Seorang wanita bergaun hitam melangkah memijak tangga batu yang menanjak naik ke atas bukit, tidak peduli jika bajunya basah kuyup karena derasnya hujan, tidak peduli jika tubuhnya sudah menggigil karena kedinginan, ia terus memijak naik ke atas.
Di tengah derasnya hujan yang mengguyur, mata merah wanita itu meneteskan air mata dan suara isakan yang lemah.
Ia tidak membawa payung, juga tidak membawa mantel untuk menahan air hujan membasahinya, tangannya yang pucat memeluk sebuah kain kulit yang membalut sesuatu berbentuk persegi di dadanya.

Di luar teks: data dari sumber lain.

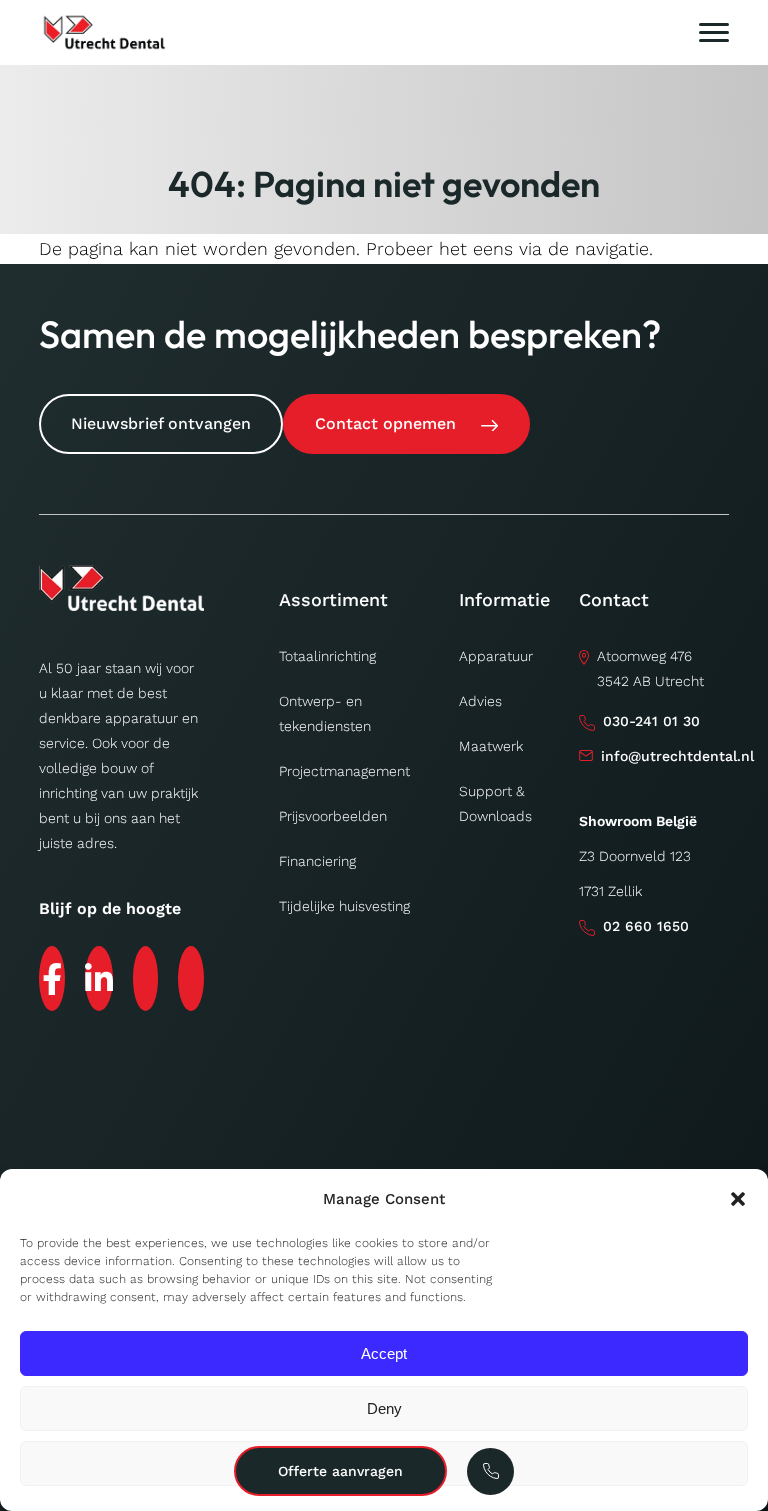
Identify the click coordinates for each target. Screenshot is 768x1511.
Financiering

Di atas bukit, di antara rimbunnya pepohonan, terlihat sebuah bangunan kuno berwarna coklat pudar, pintunya tinggi menjulang ke atas, dihiasi dengan ukiran-ukiran yang rumit, di sisinya terdapat jendela kaca yang sebagian telah retak dan pecah, penuh dengan sarang laba-laba.
Wanita itu berhenti sejenak, ia menarik napas dalam-dalam.
Ia mengulurkan sebuah kunci dan mendorong pintunya dengan pelan, bunyi berderit pun tak terelakkan, diiringi dengan suara petir yang menyambar membuat suasana semakin mengerikan.
Wanita itu adalah Luna Banadeth, seorang wanita putus asa yang gila.
Luna mengabaikan kakinya yang gemetar hebat sejak ia melangkah masuk, pintu telah terbuka lebar menampilkan gambaran suram ruangan di dalam bangunan itu.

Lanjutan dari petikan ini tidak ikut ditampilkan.